Les festivals de musique en région ont un charme certain. Toutefois, il s’agit d’un écosystème bien fragile.

Le Festif !, à Baie-Saint-Paul. (Photo : Francis Gagnon)

La tornade des grands rassemblements musicaux, c’est bien, c’est flamboyant, c’est enivrant. Mais il suffit d’avoir mis les pieds dans un petit festival pour saisir le plaisir immense de vivre une expérience à hauteur d’homme. L’écosystème de ces plus modestes célébrations est toutefois fragile et l’on assiste à des disparitions autant qu’à des nouveautés ou des alliances.

Par exemple, cette année, le Saguenay–Lac-Saint-Jean aura vu un festival naître et un autre mourir. À Chicoutimi, dans la zone portuaire, a été inauguré le 8 juillet La Noce, qui le temps d’un soir a réuni sur scène huit vedettes ou groupes alternatifs, dont Klô Pelgag, Philippe Brach, Gazoline et Les Hôtesses d’Hilaire. Mais à Saint-Prime (entre Roberval et Saint-Félicien), Le Coup de grâce, qui insufflait depuis huit ans une bonne dose de musique à la petite ville pendant la longue fin de semaine de l’Action de grâce, a déclaré forfait, faute d’investissement public digne de ce nom.

Saint-Siméon, dans la région de Charlevoix, a vu disparaître, en 2016, sa ChantEauFête, où l’« affluence honnête n’était pas suffisante pour combler un manque flagrant de financement », selon l’organisation. Par contre, Le Festif !, à Baie-Saint-Paul, se hisse depuis quelque temps comme un festival musical incontournable, audacieux et bouillant, ancré dans sa collectivité.

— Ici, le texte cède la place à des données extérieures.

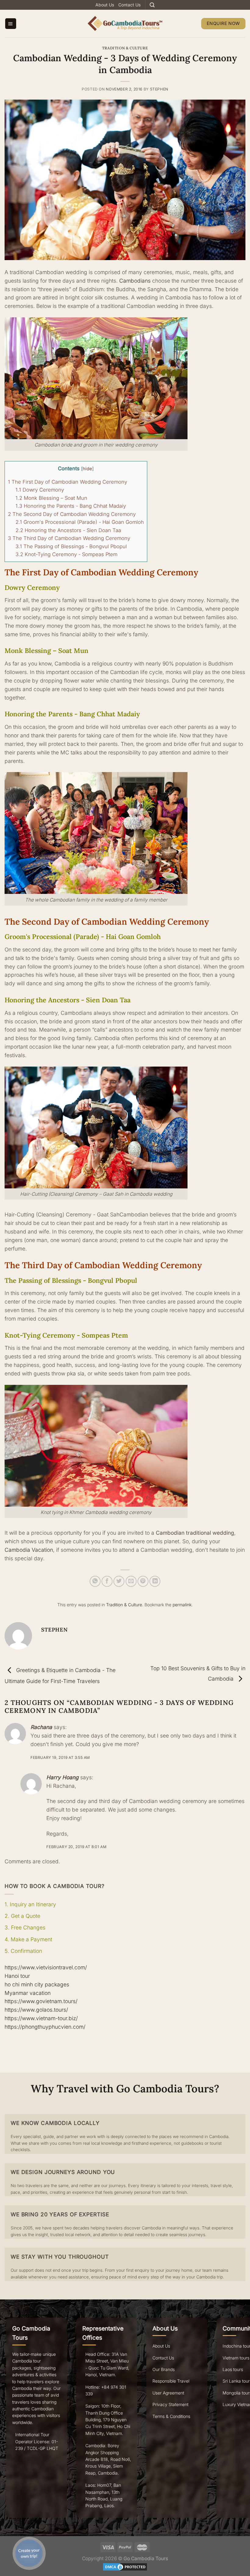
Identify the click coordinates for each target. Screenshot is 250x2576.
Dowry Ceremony (40, 490)
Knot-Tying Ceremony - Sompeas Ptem (66, 554)
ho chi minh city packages (37, 1984)
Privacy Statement (170, 2404)
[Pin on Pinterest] (143, 1581)
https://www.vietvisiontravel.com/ (46, 1967)
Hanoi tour (17, 1976)
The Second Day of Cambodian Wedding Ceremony (72, 514)
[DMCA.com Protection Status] (125, 2566)
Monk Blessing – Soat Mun (51, 498)
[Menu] (10, 23)
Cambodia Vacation (29, 1550)
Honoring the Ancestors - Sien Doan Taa (68, 530)
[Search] (152, 5)
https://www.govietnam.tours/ (41, 2001)
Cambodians (135, 280)
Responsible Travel (170, 2381)
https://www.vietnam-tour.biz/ (41, 2018)
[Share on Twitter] (118, 1581)
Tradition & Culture (125, 48)
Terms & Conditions (171, 2416)
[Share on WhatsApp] (95, 1581)
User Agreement (168, 2392)
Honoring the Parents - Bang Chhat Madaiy (71, 506)
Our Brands (163, 2369)
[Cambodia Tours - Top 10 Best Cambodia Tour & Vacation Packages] (125, 23)
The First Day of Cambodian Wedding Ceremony (67, 482)
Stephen (159, 89)
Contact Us (129, 4)
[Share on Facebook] (107, 1581)
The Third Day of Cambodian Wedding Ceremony (69, 538)
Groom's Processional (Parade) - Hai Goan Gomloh (80, 522)
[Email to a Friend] (131, 1581)
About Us (104, 4)
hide (87, 468)
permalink (182, 1604)
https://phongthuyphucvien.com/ (45, 2027)
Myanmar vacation (28, 1993)
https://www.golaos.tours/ (36, 2009)
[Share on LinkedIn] (154, 1581)
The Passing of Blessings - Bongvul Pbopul (71, 546)
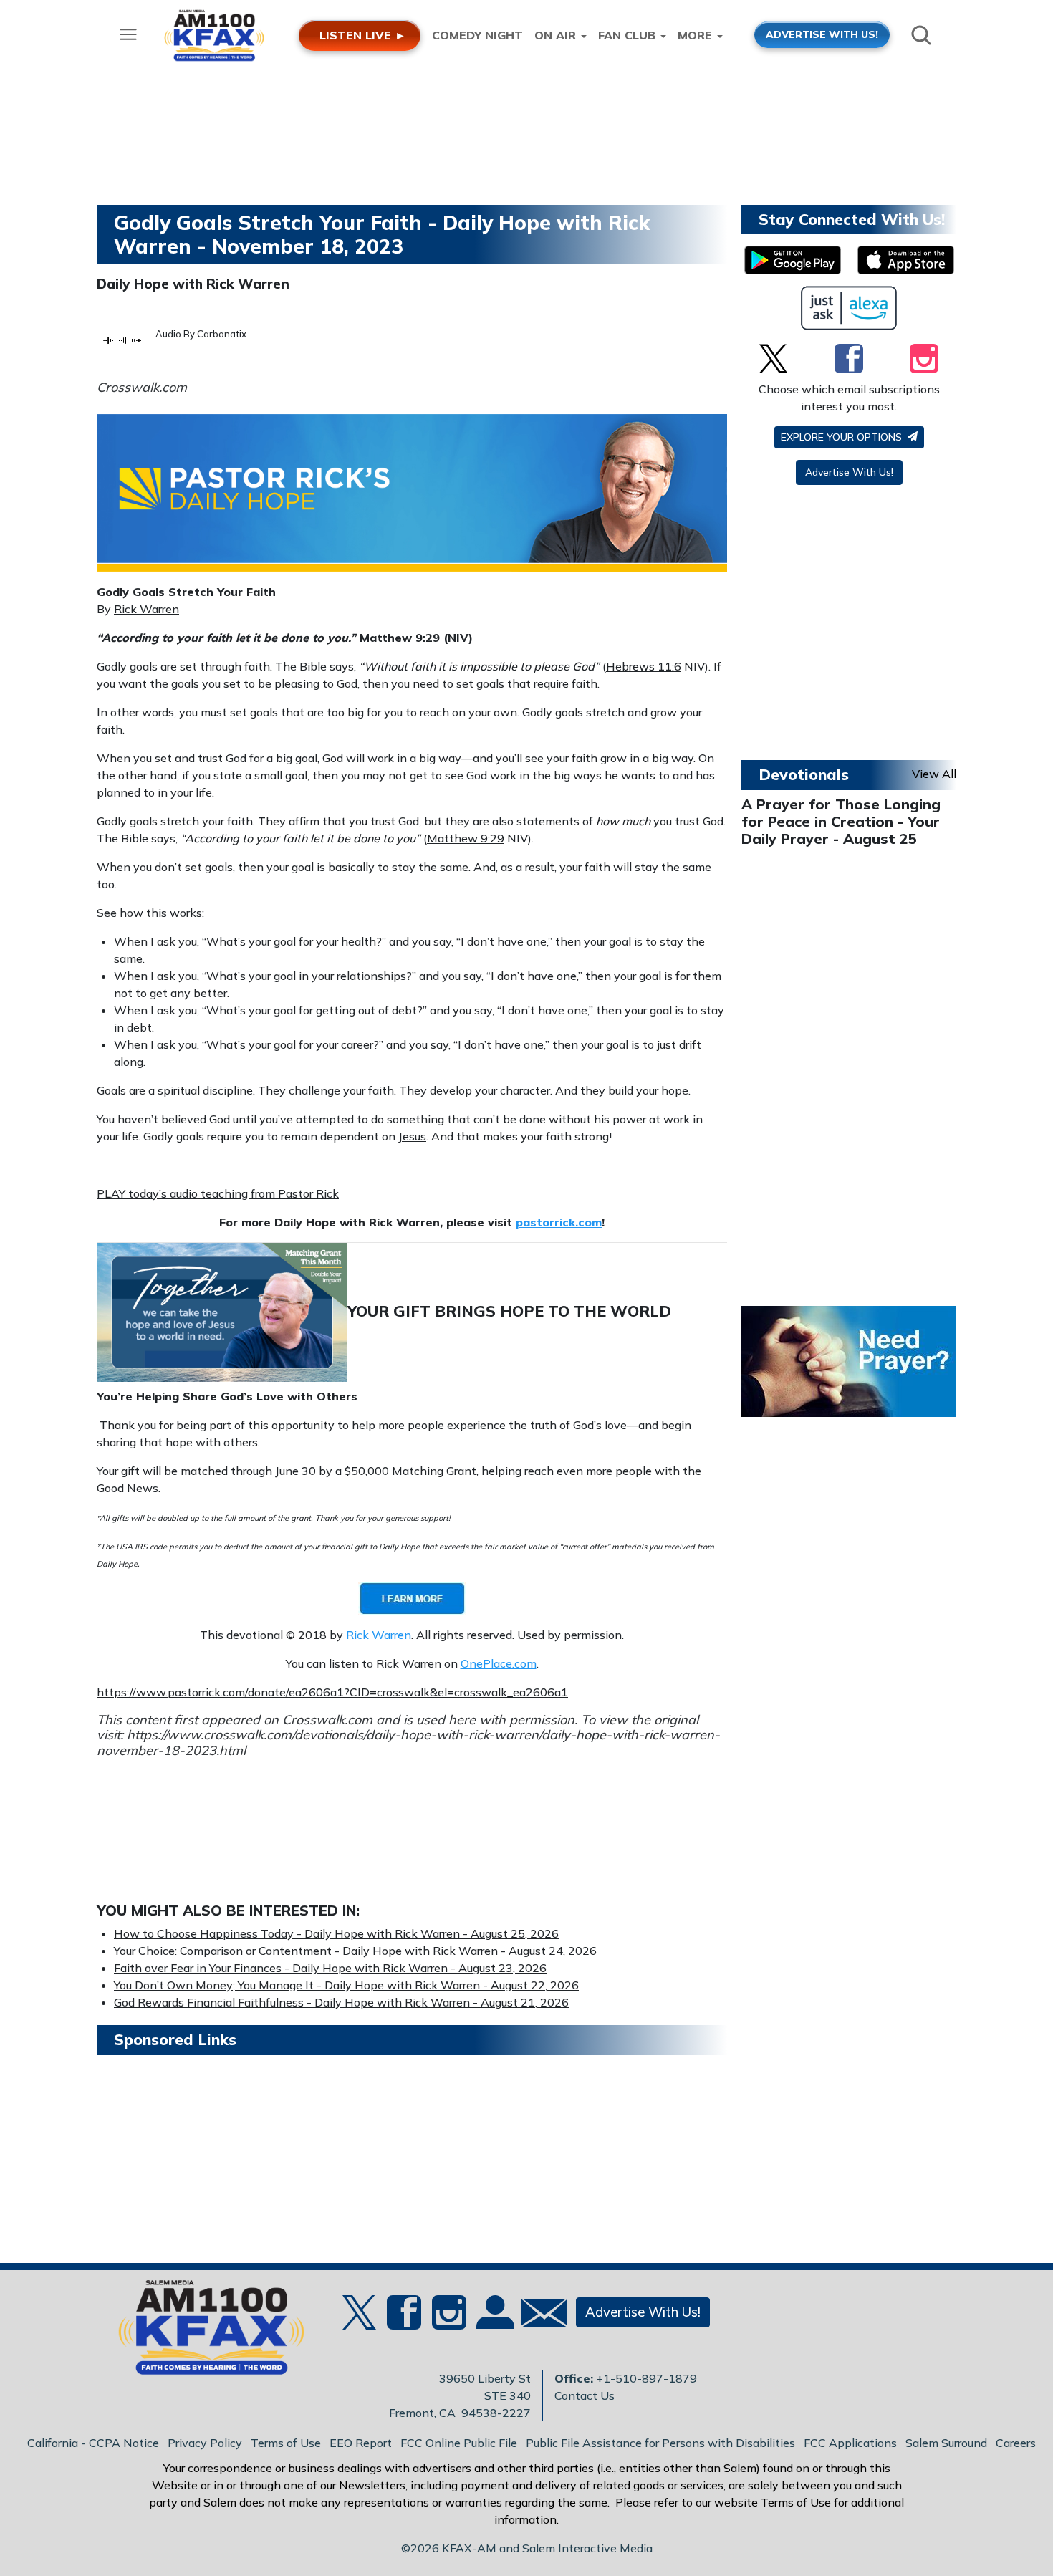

Et quand les choses vacillent, il y a toujours les ententes stratégiques comme solution. Le Festival en chanson de Petite-Vallée, en Gaspésie, et celui de Tadoussac, de l’autre côté du Saint-Laurent, se sont formé des affinités, ont rapproché leurs dates et partagent une partie de leur programmation — donc de leurs frais. L’union fait la force.

Même qu’en Abitibi-Témiscamingue, quatre des principaux festivals de Rouyn-Noranda, dont le Festival des guitares du monde et le Festival de musique émergente, ont décidé de mener une campagne de promotion commune à Montréal pour conquérir un nouveau public. Quand le vent souffle fort, on se serre les coudes.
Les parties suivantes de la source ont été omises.